3.静かなる剣豪、森を迷いて出会い殺し合う




私は朝の日差しを全身で浴びつつ、しかばねのない場所で体をほぐしていた。



「くぅ~、うむ、この体でも朝起きるのは大丈夫そうじゃな」



体の節々ふしぶしに異常がないのを確認し、グッと足に力を込める。



「して、そろそろ本格的にここから抜けるとするか、のっ!」



言葉の終わりと共に走り出す。

私は地を蹴り、木々の合間をうように走る……のではなく、木々を刀で斬り飛ばしつつ進んでいく。



「ホホホ、久々じゃのうこんなに自由に走るのは!」



ズゴォンッ、ドォンッという飛ばした木が落ちる音を後に、途中にいる獣たちを一緒に斬り殺しながら無音で駆けて行く。


その光景はまさしく、『死神』と表現するのが正しいだろう。

森の命である木をその刃で刈り取り、通り去った後には獣の死体と血のカーペットがひかれている。



そうして数時間後、無理やり斬り飛ばして広げた広場。

私は水気で湿った切り株に、腰を落ち着けて休んでいた。



「ホホホ…これだけ走って森を抜けられぬとは……中々に広いものじゃのぉ」



あまりの広さに、もうここで暮らしてもよいかと感じるわい。


ほうけながら空を見上げていると、視界の端を妙なものが横切った。



「犬の獣。

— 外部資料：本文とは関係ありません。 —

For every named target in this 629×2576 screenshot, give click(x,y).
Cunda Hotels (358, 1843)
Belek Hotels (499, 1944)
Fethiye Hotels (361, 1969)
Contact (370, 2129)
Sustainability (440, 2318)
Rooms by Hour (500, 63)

じゃがなぜじゃ……生きておらぬ上に、この”不快感”は…」



見た目は他の犬の獣とさほど変わらない。

強いて言えば、毛並みが薄い灰色で、手入れされたかのように綺麗なことのみだろう。


すこし様子を見てみようと、わざと音を立てて立ち上がると、あちらも私に気づいたようだ。



「シャッ!」



ガキィンッ!



「ホホホ、血の気の多い獣じゃて」



広場に鳴り響く甲高い音、抜き放った刀と獣の牙が鍔迫り合い、ガチガチと不快な音が至近距離で聞こえる。



「……不快じゃの」



腰を一瞬落とし、すぐさま数歩横にズレる。

迫り合いのために力を込めていた獣は、鼻っ面から地へと突っ込む。



「ふむ、無様じゃな」



ゆらゆら、ゆらゆらと、自身の身を後ろへ引いていく。



「ルガァアアア!」



その私の動き方を挑発と捉えたのか、獣は大口を開けてこちらに迫る。



「眠るがよい」



地を蹴り、一気に距離を詰め、大口を開けた獣の首を横から斬り飛ばした。



「……結局、この不快感はわからぬか」



崩れ落ちた巨体を横目に、刀を納めその場を去りゆく。



「ああ! 私のお人形さんが! ああぁ…」


「…ぬぅ?」



が、不意に少女がトコトコと走ってやってきた。



「あーあ、お気に入りだったのにぃ…これじゃあ直せないや」



獣に手を添えて物騒なことを呟く少女。

その少女を”視た”途端――異常なまでに膨れ上がった不快感、それに全身を包まれるような感覚におちいった。



「ハハハ…なるほど、不快感はこれか……これほどまでに濃密な”死の香り”、実に久しいぞ!」



体の底からフツフツと、私の全てが尖っていく。

そして私は…”俺”は、尖り”きった”。



「お兄さん、アリスのお人形になって?」



少女がこちらを向いたと同時に、背後から無数の獣が躍り出てくる。



「……クッハハハハハァ!」



無数に襲い掛かってくる獣達めがけ、刀を抜いて突き進む。


そしてなんの感慨も無く、最前にいた獣を斬り殺し、一瞬動きを止めた近くの獣の首を斬り落とす。

反撃を試みる獣の攻撃を掻い潜り、カウンター気味に首を斬り飛ばし、その死体の血をわざと飛ばしてまた隙を作り、一番近くにいる獣を斬り殺す。


次々と襲い掛かる獣達。

その”首を”確実に斬り飛ばしていき、広場を血で染め上げていく。


流れる水のように獣達の間を抜け、まるで踊りでも踊るかのように舞い、一太刀で獣達を死へとす。



数分後、そこはあの場所と同じく、死が溢れかえった空間と化していた。



「お兄さん…アリスのお人形…!」


「…ハハハ、正直な殺意だな」



目に涙を溜め、奇形のぬいぐるみを手にこちらを睨んでくる少女。

その身から溢れ出る黒い殺意を前に、俺は心が躍るのを抑えられなかった。